## begin

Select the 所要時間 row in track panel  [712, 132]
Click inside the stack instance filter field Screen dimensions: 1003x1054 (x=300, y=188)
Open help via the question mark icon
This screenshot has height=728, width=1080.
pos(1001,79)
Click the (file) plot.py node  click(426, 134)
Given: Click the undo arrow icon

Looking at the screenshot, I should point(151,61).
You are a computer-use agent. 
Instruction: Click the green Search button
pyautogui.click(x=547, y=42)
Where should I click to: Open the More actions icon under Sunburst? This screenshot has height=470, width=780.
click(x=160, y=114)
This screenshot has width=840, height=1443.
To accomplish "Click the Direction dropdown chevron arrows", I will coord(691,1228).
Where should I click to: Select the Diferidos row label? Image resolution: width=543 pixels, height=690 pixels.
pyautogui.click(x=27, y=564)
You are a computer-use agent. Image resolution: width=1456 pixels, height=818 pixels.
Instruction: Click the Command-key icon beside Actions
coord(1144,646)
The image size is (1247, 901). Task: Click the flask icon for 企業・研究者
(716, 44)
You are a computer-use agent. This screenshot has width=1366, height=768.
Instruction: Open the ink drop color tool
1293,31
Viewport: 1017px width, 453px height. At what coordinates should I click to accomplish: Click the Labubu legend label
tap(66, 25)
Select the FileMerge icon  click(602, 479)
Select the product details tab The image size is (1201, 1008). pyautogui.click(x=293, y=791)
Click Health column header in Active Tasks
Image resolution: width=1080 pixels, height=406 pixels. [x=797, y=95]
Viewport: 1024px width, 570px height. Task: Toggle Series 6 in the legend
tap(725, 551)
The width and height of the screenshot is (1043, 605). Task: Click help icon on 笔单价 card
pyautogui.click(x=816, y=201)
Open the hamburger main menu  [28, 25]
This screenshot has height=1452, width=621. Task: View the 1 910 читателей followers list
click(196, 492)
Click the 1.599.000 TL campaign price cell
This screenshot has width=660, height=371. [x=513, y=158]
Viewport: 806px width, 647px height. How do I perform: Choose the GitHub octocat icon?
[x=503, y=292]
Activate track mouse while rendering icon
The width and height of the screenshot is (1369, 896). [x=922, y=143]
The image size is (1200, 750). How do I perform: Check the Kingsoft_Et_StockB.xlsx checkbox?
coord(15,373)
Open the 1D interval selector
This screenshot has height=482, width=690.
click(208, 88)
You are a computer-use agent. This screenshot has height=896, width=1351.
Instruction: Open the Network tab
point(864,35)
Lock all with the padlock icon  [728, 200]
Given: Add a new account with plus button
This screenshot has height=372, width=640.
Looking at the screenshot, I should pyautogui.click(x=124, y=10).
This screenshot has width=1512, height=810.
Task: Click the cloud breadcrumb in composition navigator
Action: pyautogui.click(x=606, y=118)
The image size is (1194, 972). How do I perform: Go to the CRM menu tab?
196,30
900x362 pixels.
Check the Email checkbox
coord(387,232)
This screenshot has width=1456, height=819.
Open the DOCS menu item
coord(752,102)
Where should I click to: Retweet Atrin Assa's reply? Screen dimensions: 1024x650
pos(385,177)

## end

= YOUR OBJECTIVE =
Rename every "Instruction" to "Directive" throughout the material above, and reproduce the material with nothing else altered.

= RESULT BELOW =
Select the 所要時間 row in track panel  [712, 132]
Click inside the stack instance filter field Screen dimensions: 1003x1054 (x=300, y=188)
Open help via the question mark icon
This screenshot has height=728, width=1080.
pos(1001,79)
Click the (file) plot.py node  click(426, 134)
Given: Click the undo arrow icon

Looking at the screenshot, I should point(151,61).
You are a computer-use agent. 
Directive: Click the green Search button
pyautogui.click(x=547, y=42)
Where should I click to: Open the More actions icon under Sunburst? This screenshot has height=470, width=780.
click(x=160, y=114)
This screenshot has width=840, height=1443.
To accomplish "Click the Direction dropdown chevron arrows", I will coord(691,1228).
Where should I click to: Select the Diferidos row label? Image resolution: width=543 pixels, height=690 pixels.
pyautogui.click(x=27, y=564)
You are a computer-use agent. Image resolution: width=1456 pixels, height=818 pixels.
Directive: Click the Command-key icon beside Actions
coord(1144,646)
The image size is (1247, 901). Task: Click the flask icon for 企業・研究者
(716, 44)
You are a computer-use agent. This screenshot has width=1366, height=768.
Directive: Open the ink drop color tool
1293,31
Viewport: 1017px width, 453px height. At what coordinates should I click to accomplish: Click the Labubu legend label
tap(66, 25)
Select the FileMerge icon  click(602, 479)
Select the product details tab The image size is (1201, 1008). pyautogui.click(x=293, y=791)
Click Health column header in Active Tasks
Image resolution: width=1080 pixels, height=406 pixels. [x=797, y=95]
Viewport: 1024px width, 570px height. Task: Toggle Series 6 in the legend
tap(725, 551)
The width and height of the screenshot is (1043, 605). Task: Click help icon on 笔单价 card
pyautogui.click(x=816, y=201)
Open the hamburger main menu  [28, 25]
This screenshot has height=1452, width=621. Task: View the 1 910 читателей followers list
click(196, 492)
Click the 1.599.000 TL campaign price cell
This screenshot has width=660, height=371. [x=513, y=158]
Viewport: 806px width, 647px height. How do I perform: Choose the GitHub octocat icon?
[x=503, y=292]
Activate track mouse while rendering icon
The width and height of the screenshot is (1369, 896). [x=922, y=143]
The image size is (1200, 750). How do I perform: Check the Kingsoft_Et_StockB.xlsx checkbox?
coord(15,373)
Open the 1D interval selector
This screenshot has height=482, width=690.
click(208, 88)
You are a computer-use agent. This screenshot has height=896, width=1351.
Directive: Open the Network tab
point(864,35)
Lock all with the padlock icon  [728, 200]
Given: Add a new account with plus button
This screenshot has height=372, width=640.
Looking at the screenshot, I should pyautogui.click(x=124, y=10).
This screenshot has width=1512, height=810.
Task: Click the cloud breadcrumb in composition navigator
Action: pyautogui.click(x=606, y=118)
The image size is (1194, 972). How do I perform: Go to the CRM menu tab?
196,30
900x362 pixels.
Check the Email checkbox
coord(387,232)
This screenshot has width=1456, height=819.
Open the DOCS menu item
coord(752,102)
Where should I click to: Retweet Atrin Assa's reply? Screen dimensions: 1024x650
pos(385,177)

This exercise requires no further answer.